Denial of certification in a class action alleging an insurer's discrimination against plaintiff African-American policyholders by charging them higher premiums than whites for similar insurance policies is affirmed where: 1) the district court did not clearly err in finding that plaintiffs failed to show that a statute of limitations defense could be resolved on a class-wide basis, and 2) the district court correctly held certification was improper under Rule 23(b)(2) because Appellants' requested relief was not predominantly injunctive or declaratory in nature.

[02/14] Financial Acquisition Partners LP v. Blackwell
Dismissal of a complaint in a putative class action for securities fraud pursuant to the Private Securities Litigation Reform Act (PSLRA) is affirmed over challenges regarding: 1) a finding on collateral estoppel; 2) the striking of certain opinions from an expert's affidavit; 3) the PSLRA's pleading requirements; and 4) denial of leave to amend the complaint.

[02/08] Barnett v. Ameren Corp.
Denial of class certification and grant of summary judgment for defendant-employer is affirmed on a claim for lifetime health-care benefits under ERISA by employees where no legally sufficient agreement between the parties existed to support plaintiffs' claim.

[02/07] Deiter v. Microsoft Corp.
Order certifying a class of consumers seeking damages against a software manufacturer in antitrust litigation and excluding from the class certain "Enterprise" customers of the software at issue is affirmed where the representative parties' claims were not typical of the claims of the enterprise customers.

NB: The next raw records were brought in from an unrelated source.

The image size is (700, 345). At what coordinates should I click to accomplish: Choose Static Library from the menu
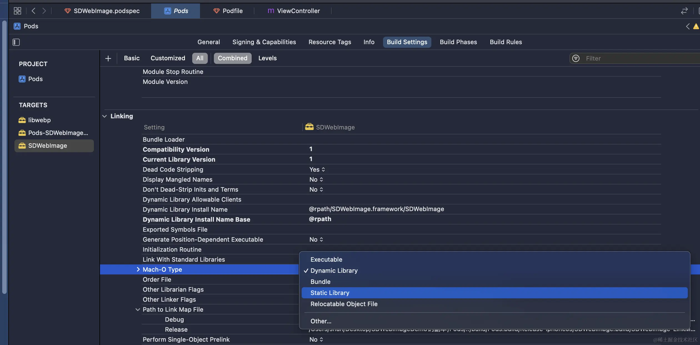point(330,293)
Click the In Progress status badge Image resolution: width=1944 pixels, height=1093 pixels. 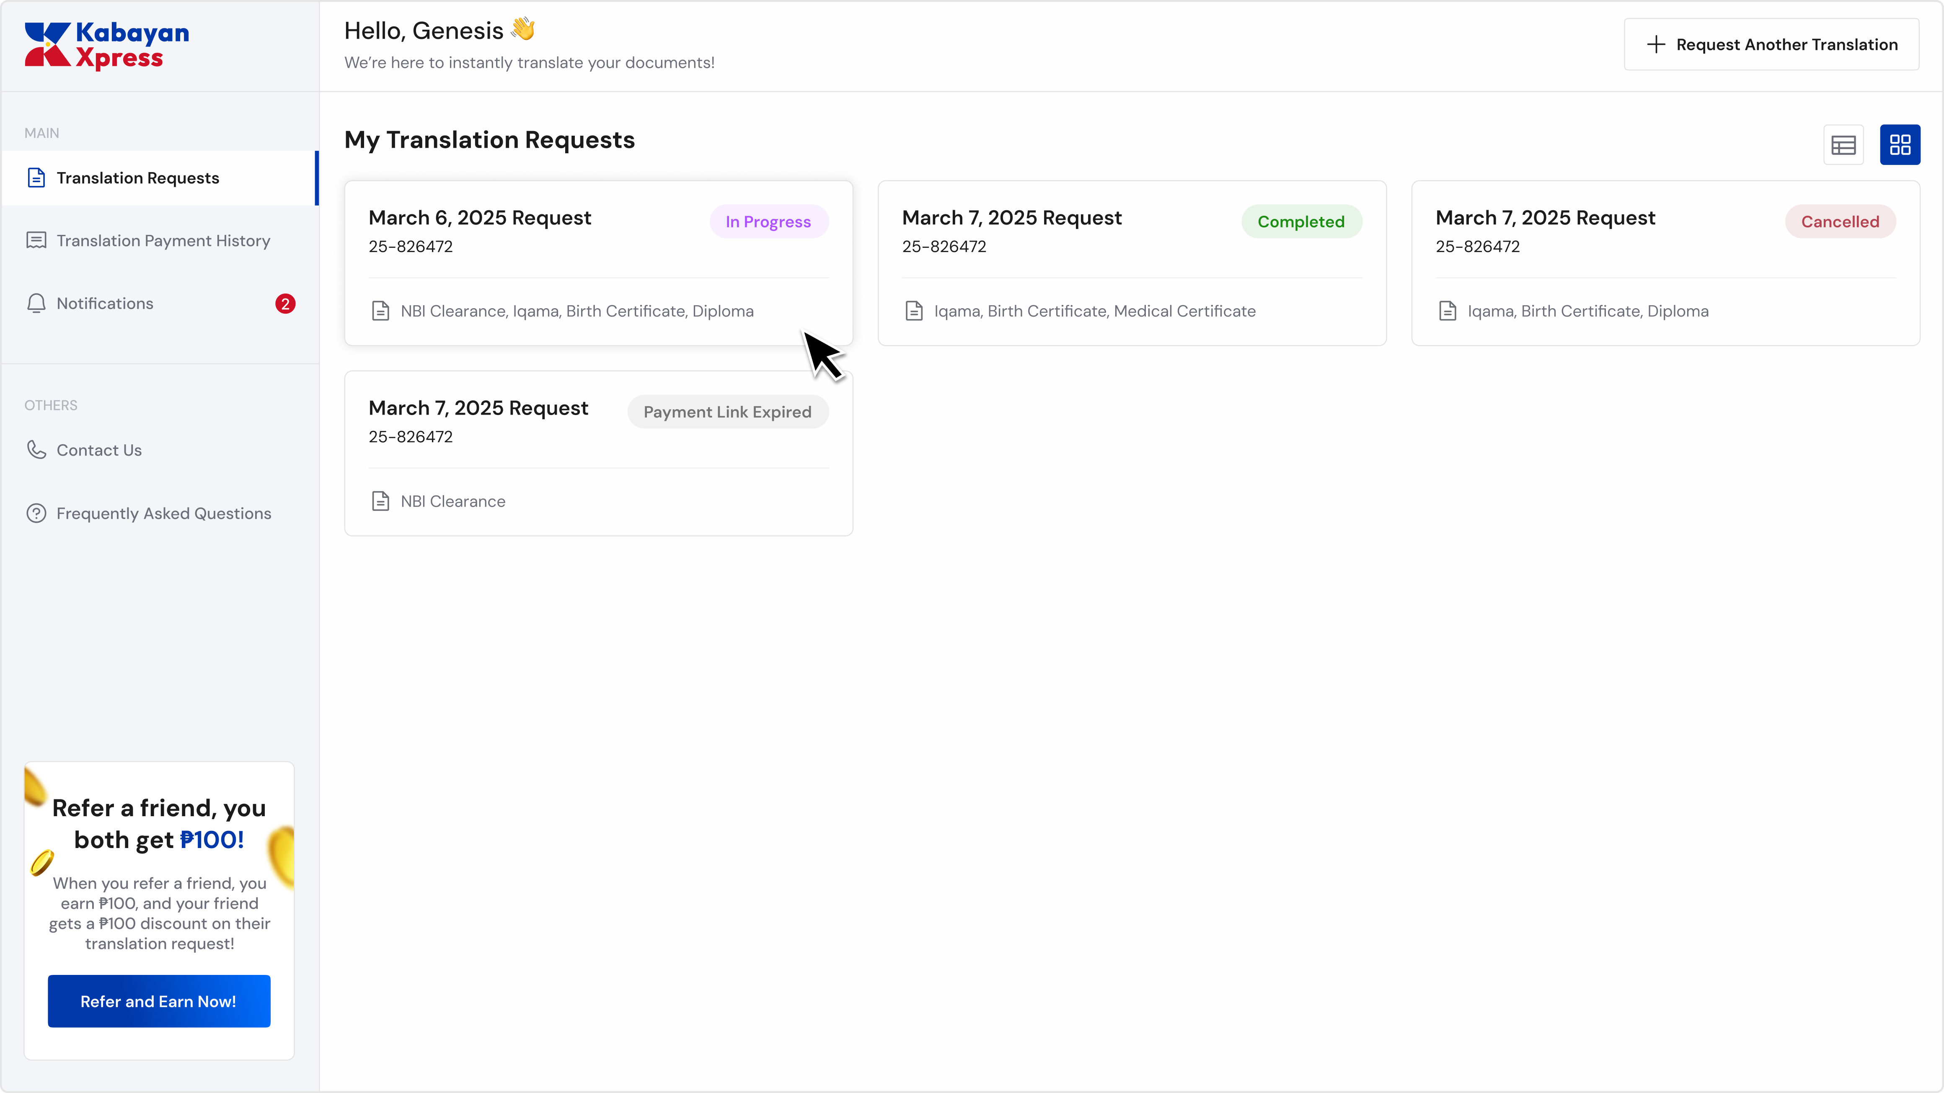768,222
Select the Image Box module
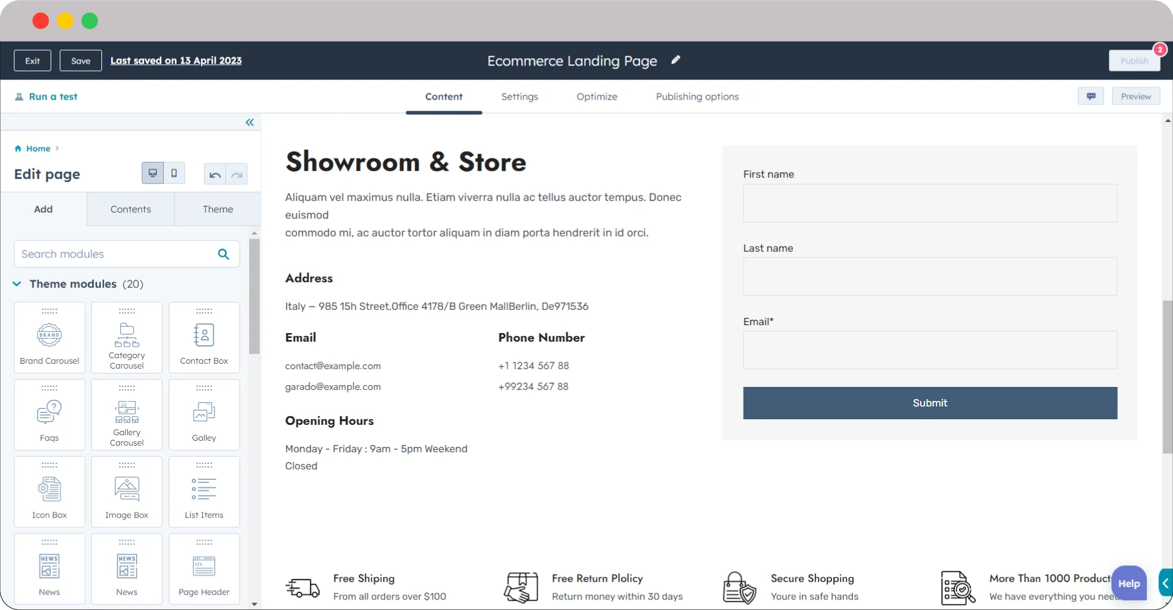Viewport: 1173px width, 610px height. 126,491
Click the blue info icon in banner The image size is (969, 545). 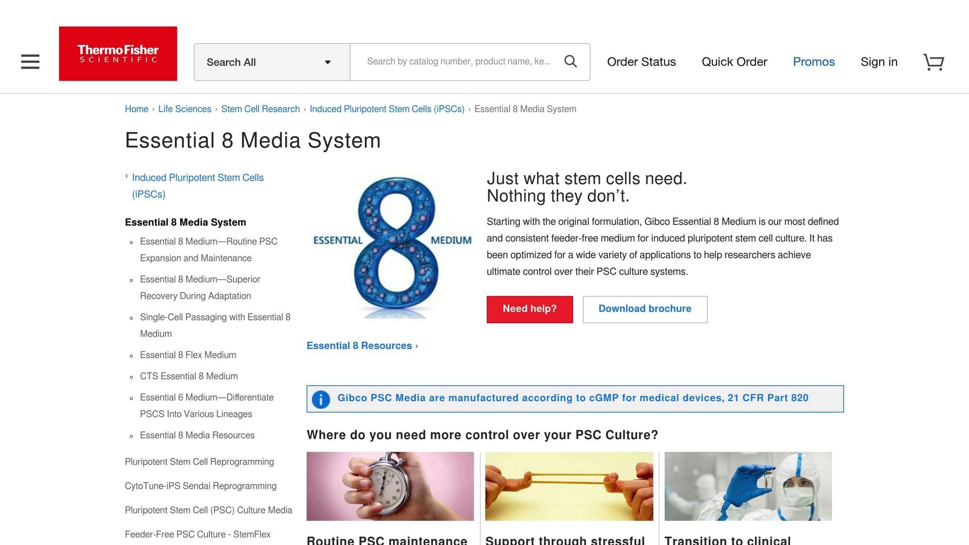click(x=321, y=399)
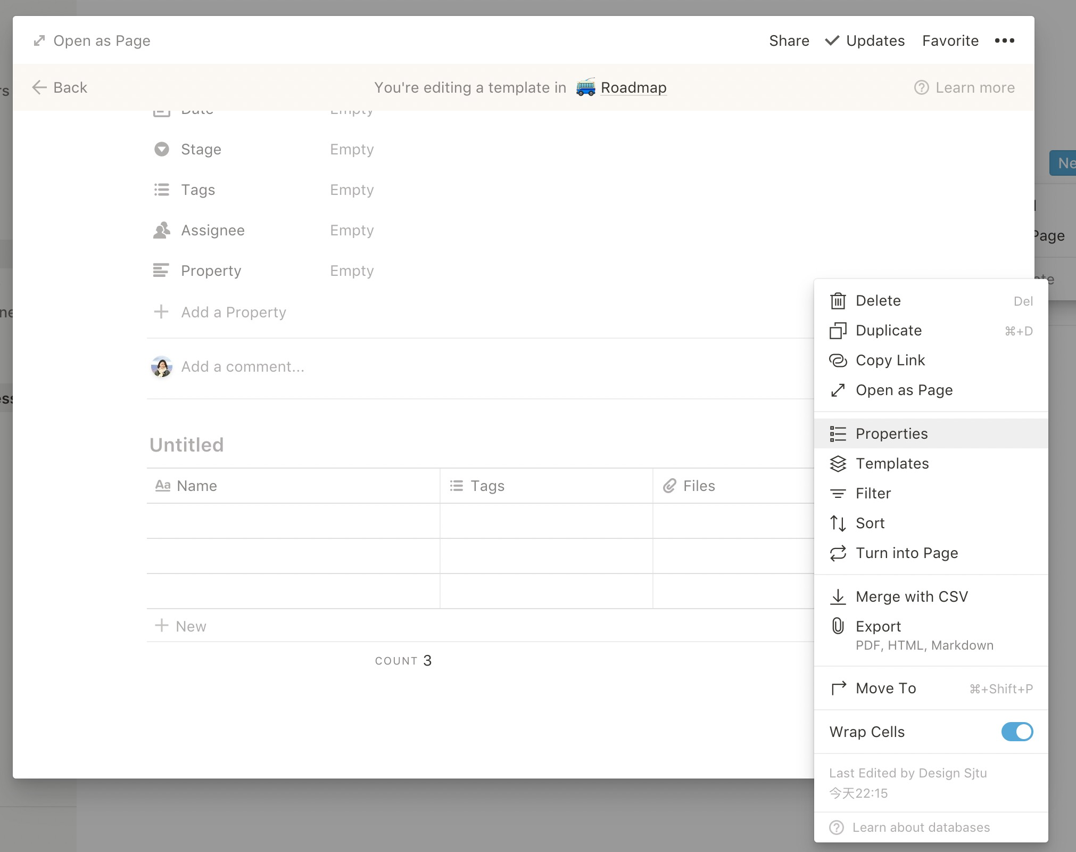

[02/01] Overton v. Walt Disney Co.
Summary judgment for defendant-employer in a class action seeking compensation for employees' travel time on shuttles from parking lots to an employee entrance is affirmed since the employees were not required to drive to work and take the shuttles.

[01/31] WIT Capital Group, Inc. v. Benning
Order certifying plaintiffs-customers' class action asserting breach of contract actions against defendant, a provider of online brokerage services, is reversed where plaintiffs could not satisfy the "injury-in-fact" or "fact of harm" requirement under state law, and thus, they could not satisfy the predominance of common issues of law or fact requirement for certification.

[01/30] Phillips v. Ford Motor Co.
Petitions for leave to appeal under the Class Action Fairness Act of 2005 from orders remanding two consumer class action suits to Illinois state courts are denied where the addition of named plaintiffs did not commence new suits in state court.

[01/27] Mills v. Superior Court of Los Angeles County
Petition for a writ of mandate in a class action against an employer for back wages and penalties is denied where the trial court properly sustained defendant's demurrer since, for purposes of an employer's liability, Labor Code section 226.7 describes a penalty to the employer and not wages due to an employee.

[01/27] Knudsen v. Liberty Mut. Ins. Co.
A novel claim tacked on to an existing case commences new litigation for purposes of the Class Action Fairness Act.

[01/26] Jones v. Citigroup, Inc.
Order denying defendant's petition to compel arbitration of an unfair competition action filed by plaintiffs is reversed where plaintiffs did not show procedural unconscionability regarding provisions of credit card agreements barring plaintiffs' class and private attorney general actions.

[01/26] Amalgamated Transit Union Local 1309, AFL-CIO v. Laidlaw Transit Servs., Inc.
A party seeking to appeal under the Class Action Fairness Act of 2005 (CAFA) must comply with the requirements of Federal Rule of Appellate Procedure 5, and an application to appeal under CAFA must be filed not more than 7 court days after a district court order granting or denying a motion to remand a class action to state court.